Miniature horses are fun for all ages
In the late 1960s Alton Freeman of North Carolina and Rayford Ely who lived in California established registry for midget ponies, American Miniature Horse Registry. Today AMHR horses are registered in two size classifications. Those 34 inches and under are registered as class A; those over 34 inches up to 38 inches are class B. The registry keeps records of pedigrees and competitions.
The American Miniature Horse Association was organized in 1978 in Arlington, Texas to develop a breed standard separate from other ponies.

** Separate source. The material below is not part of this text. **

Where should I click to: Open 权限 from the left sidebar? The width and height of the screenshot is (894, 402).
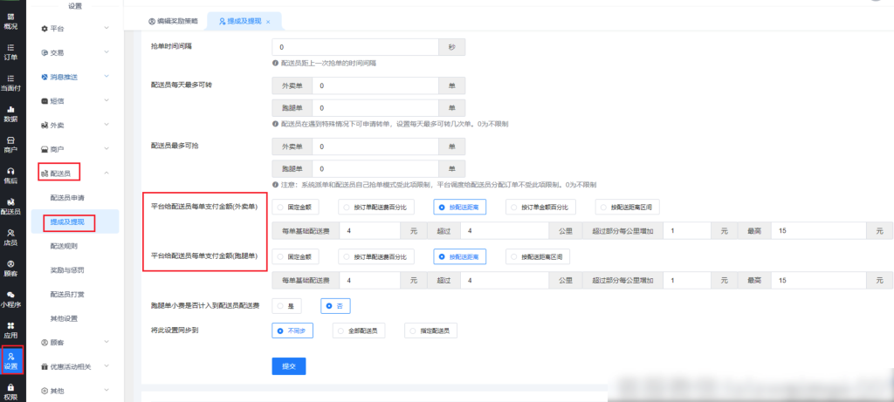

The AMHA rules limit the height to not over 34 inches.
The World Class Miniature Horse Registry was established in 1995. The books were open to three sizes of Miniature Horses and ponies: Class A to horses 34 inches and under, Class B to horses over 34 inches and up to 38 inches. Show Ponies are over 38 inches up to 48 inches. The books were closed in 2004. The Registry is headquartered in Vinton, Virginia and registers Miniatures from all over the world.
You can read more about miniature horses in The Book of Miniature Horses: Buying, Breeding, Training, Showing and Enjoying (Lyons Press 2005)

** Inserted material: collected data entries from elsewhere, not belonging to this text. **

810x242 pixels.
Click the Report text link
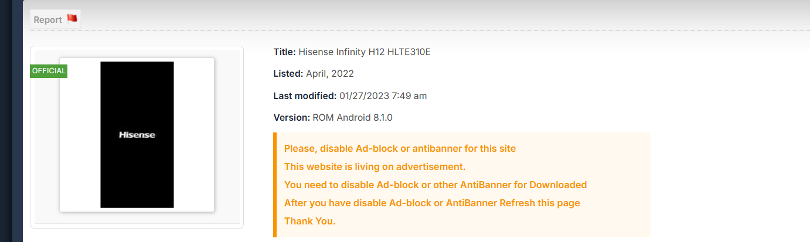pyautogui.click(x=47, y=19)
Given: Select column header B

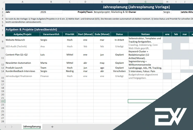Looking at the screenshot, I should (51, 2).
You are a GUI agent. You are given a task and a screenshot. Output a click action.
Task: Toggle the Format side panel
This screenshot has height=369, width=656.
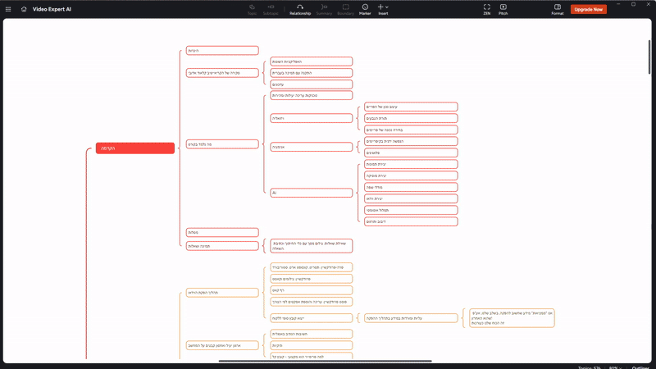[558, 9]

- L\'il Beginnings Miniature Horses International
The ORIGINAL amd MOST POPULAR Internet resource for the Miniature Horse industry since 1997! Miniature horses for sale, herdsires, farm directory, trainers, tack for sale, show schedules, registries from around the world, library, forum, bookstore, e
This content is accurate and true to the best of the author’s knowledge and is not meant to substitute for formal and individualized advice from a qualified professional.
© 2009 Donna Campbell Smith
tomskids from Northeast PA on December 18, 2011:
My little girl loved the video! Good lense!

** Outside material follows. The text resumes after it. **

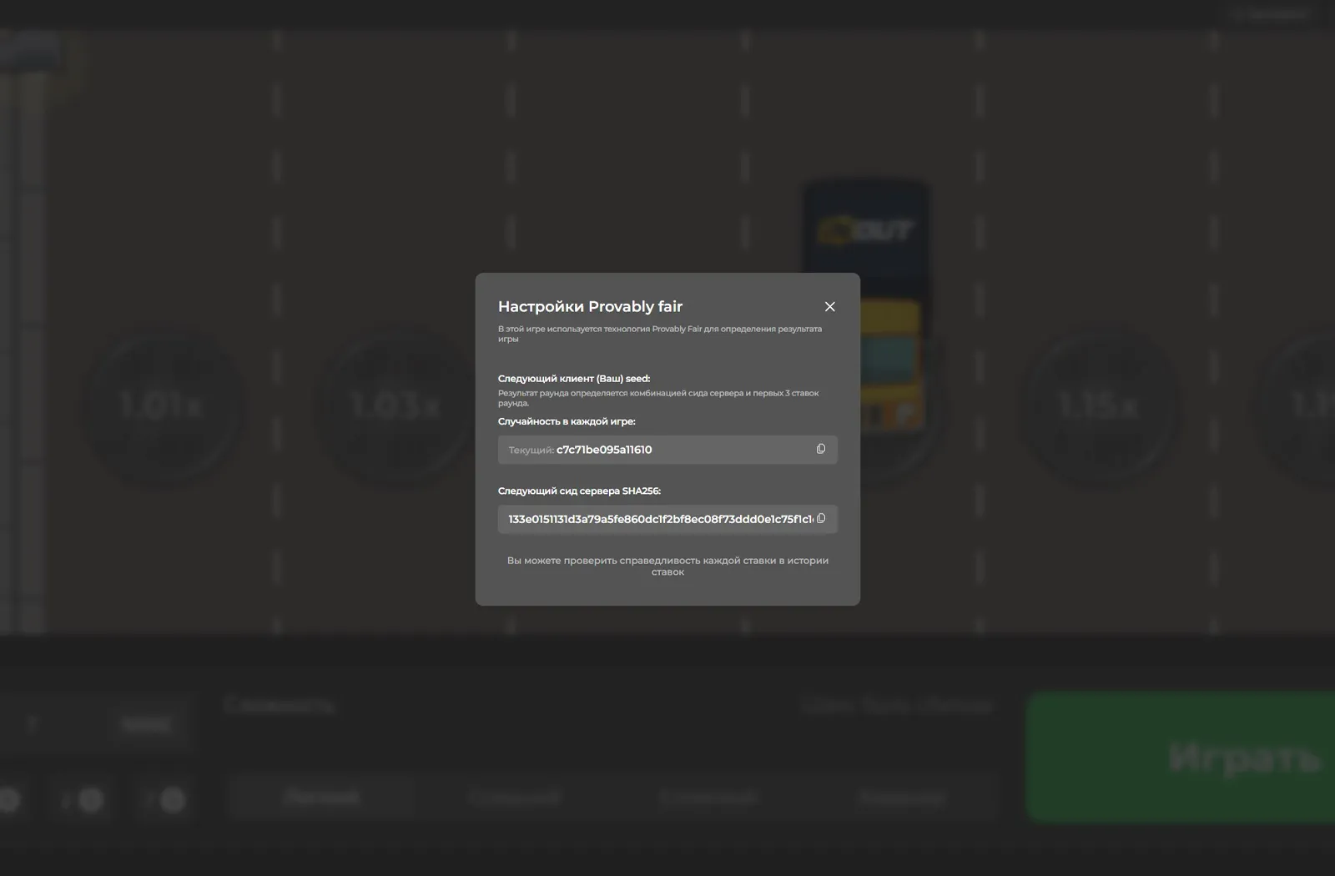The width and height of the screenshot is (1335, 876).
Task: Click the Следующий сид сервера SHA256 label
Action: click(579, 491)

Donna Campbell Smith (author) from Central North Carolina on October 19, 2011:
L8dybug, that's funny!
L8dybug on October 19, 2011:
My little minis r studs...
Mr. Pee &
ONES BRown &
Ones yellow lol
Montana Farm Girl from Northwestern Montana on May 13, 2009:
Cool, thanks for the info!
Donna Campbell Smith (author) from Central North Carolina on May 13, 2009:
Montana, you might also enjoy my book;o)
Didio, check the link to Lil Beginnings. They have ads and breeder links.
Montana Farm Girl from Northwestern Montana on May 12, 2009:
Great info!!! We are planning to add a little one to our growing farm.... we have mini everythings so far: pot bellied piggy, pgymy goats and banty chickens. We hope to get a mini pony and donkey in the near future. Thanks for the great insight!!
didio on May 05, 2009:
where can I buy a miniature horse?
pacwriter from North Carolina on April 30, 2009:
Great hub Donna
GiftedGrandma on April 28, 2009:
I think they are truly amazing. Sooo cute.